---- Given text

1. Introduction
In the USA, Australia and Europe, the number of slaughtered horses is decreasing. In Belgium for example, the number of slaughtered horses decreased from 21,390 slaughtered horses in 2001 to only 5895 horses in 2018 [
1]. Annually, about 5 million horses are slaughtered worldwide [
2]. In 2018, China was the country that slaughtered the most horses worldwide—more specifically, about 1.59 million [
2]. In the same year, 389,153 horses were slaughtered in South America [
2]. However, to this day, the circumstances in which horses are transported give rise to discussion [
3].
Animals should be handled as carefully as possible at all times, including during the transportation process to the slaughterhouse. The animals should undergo as little stress as possible, on the one hand for welfare reasons, but also to prevent any deterioration in the quality of the horse meat. Quality loss can occur as a result of excessive stress, bruises or injuries [
4,
5,
6,
7]. Suboptimal ambient parameters such as temperature, relative humidity, ammonia and carbon dioxide concentration in the air can cause stress, but also inappropriate infrastructure and psychological stressors. Examples of psychological stressors are the determination of dominance rank, and transport activities such as loading, unloading and the transport itself. In addition, activities that are part of the management of the animals, such as the weaning of young animals, weighing of animals or changing housing, can also cause stress [
8].

--------

▶ **Activity list**
1. From the introduction on horse transport and slaughter, list every ambient parameter that it names as able to cause stress when suboptimal.
2. Pick up the introduction on horse transport and slaughter after its last sentence and keep writing.

---- Record extracts

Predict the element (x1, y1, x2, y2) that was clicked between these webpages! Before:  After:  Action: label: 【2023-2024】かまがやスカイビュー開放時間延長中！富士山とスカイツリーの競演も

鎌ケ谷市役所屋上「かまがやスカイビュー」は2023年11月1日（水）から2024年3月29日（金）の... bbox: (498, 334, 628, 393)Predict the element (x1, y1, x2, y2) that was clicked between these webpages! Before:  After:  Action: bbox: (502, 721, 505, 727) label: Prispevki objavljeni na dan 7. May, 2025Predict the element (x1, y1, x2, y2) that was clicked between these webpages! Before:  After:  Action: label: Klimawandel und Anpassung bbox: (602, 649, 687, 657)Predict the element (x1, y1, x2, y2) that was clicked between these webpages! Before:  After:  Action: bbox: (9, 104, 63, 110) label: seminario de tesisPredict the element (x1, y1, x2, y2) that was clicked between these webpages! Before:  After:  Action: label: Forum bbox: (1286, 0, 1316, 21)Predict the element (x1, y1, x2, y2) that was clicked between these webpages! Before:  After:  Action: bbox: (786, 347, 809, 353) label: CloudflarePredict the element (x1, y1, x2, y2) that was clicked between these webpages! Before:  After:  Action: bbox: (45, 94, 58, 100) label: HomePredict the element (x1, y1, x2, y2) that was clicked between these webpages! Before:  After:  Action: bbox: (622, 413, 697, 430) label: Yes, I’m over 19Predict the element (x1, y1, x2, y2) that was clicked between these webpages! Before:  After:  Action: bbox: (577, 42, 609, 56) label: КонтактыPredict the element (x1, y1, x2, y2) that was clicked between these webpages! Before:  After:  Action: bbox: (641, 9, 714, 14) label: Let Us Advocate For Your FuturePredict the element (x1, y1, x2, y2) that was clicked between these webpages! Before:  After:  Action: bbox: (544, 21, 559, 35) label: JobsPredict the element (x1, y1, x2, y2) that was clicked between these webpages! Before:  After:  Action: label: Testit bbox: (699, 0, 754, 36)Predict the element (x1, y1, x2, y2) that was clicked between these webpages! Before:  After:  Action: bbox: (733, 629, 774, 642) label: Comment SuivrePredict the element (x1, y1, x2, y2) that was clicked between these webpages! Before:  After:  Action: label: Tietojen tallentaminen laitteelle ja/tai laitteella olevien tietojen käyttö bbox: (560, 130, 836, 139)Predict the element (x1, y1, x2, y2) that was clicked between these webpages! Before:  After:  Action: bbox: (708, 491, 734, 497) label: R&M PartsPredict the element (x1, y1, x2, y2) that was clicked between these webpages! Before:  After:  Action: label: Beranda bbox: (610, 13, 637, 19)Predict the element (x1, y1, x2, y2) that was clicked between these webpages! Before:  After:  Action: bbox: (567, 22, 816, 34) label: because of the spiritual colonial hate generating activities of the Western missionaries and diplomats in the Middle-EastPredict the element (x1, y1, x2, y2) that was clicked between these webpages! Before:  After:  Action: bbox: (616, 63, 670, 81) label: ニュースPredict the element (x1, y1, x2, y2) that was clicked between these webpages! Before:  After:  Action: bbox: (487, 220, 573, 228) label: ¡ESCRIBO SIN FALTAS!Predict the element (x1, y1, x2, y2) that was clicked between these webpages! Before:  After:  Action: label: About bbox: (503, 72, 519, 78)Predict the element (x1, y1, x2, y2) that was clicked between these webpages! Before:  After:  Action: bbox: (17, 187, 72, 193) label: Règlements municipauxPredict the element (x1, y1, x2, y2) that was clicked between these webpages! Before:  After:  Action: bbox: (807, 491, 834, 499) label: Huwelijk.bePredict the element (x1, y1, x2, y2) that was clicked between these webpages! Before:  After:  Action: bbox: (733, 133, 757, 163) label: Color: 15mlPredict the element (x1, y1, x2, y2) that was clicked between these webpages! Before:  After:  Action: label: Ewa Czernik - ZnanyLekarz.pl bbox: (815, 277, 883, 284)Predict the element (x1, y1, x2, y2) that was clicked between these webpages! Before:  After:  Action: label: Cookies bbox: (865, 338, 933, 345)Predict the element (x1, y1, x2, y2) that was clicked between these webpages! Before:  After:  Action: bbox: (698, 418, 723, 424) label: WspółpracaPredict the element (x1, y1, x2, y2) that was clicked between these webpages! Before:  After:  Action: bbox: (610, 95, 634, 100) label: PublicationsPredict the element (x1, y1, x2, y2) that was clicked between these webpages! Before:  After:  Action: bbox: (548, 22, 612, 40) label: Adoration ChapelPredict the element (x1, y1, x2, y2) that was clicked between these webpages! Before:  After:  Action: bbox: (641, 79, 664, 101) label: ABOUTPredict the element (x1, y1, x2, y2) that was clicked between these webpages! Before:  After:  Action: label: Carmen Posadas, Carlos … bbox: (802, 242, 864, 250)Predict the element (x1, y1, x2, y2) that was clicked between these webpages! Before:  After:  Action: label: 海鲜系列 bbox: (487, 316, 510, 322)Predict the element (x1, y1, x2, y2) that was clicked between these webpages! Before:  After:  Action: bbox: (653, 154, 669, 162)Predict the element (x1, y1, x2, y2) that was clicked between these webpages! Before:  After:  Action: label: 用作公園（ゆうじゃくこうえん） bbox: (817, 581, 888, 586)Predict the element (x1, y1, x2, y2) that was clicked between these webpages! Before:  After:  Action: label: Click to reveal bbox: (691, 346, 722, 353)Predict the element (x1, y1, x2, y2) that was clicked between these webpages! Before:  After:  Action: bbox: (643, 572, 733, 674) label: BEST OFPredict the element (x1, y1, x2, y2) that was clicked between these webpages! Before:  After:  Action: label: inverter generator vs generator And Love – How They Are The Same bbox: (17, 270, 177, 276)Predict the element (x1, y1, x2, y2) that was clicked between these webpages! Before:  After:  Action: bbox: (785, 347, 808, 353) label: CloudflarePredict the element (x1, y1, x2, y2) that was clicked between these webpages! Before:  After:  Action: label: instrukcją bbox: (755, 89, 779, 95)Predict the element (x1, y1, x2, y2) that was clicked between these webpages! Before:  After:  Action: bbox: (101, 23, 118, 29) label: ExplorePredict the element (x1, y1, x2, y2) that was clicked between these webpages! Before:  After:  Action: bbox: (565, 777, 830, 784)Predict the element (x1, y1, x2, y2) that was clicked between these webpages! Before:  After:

--------

▶ **Answers by item**
1.
- Temperature
- Relative humidity
- Ammonia concentration in the air
- Carbon dioxide concentration in the air

2.
The conditions of (non-commercial) transports of sport and company horses and the response of these horses to transport are well studied [
9,
10]. On the other hand, commercial transport of horses is studied to a lesser extent. Furthermore, most studies in which horses are transported untethered in groups involve healthy horses that are used to being transported [
9,
11,
12,
13,
14]. Studies investigating slaughter horse transports or horses that were sold as slaughter horses are less numerous [
13,
15,
16,
17,
18,
19]. However, from those studies it is clear that a number of transport-related factors influence horse welfare. Journey distance and time [
20,
21], loading density [
7,
15,
22,
23], handling [
7,
24,
25], new environments [
24], potentially re-grouping or mixing with unfamiliar animals [
24], fasting and deprivation of water [
24], the myriad of trailer designs [
7,
23], driving behaviour [
7], road type and quality [
7,
22,
24], traffic conditions [
24], suspension systems and building materials of the trailers [
15,
23], environmental conditions in the trailer [
7,
22], and weather conditions [
15,
23,
26] all affect horse welfare.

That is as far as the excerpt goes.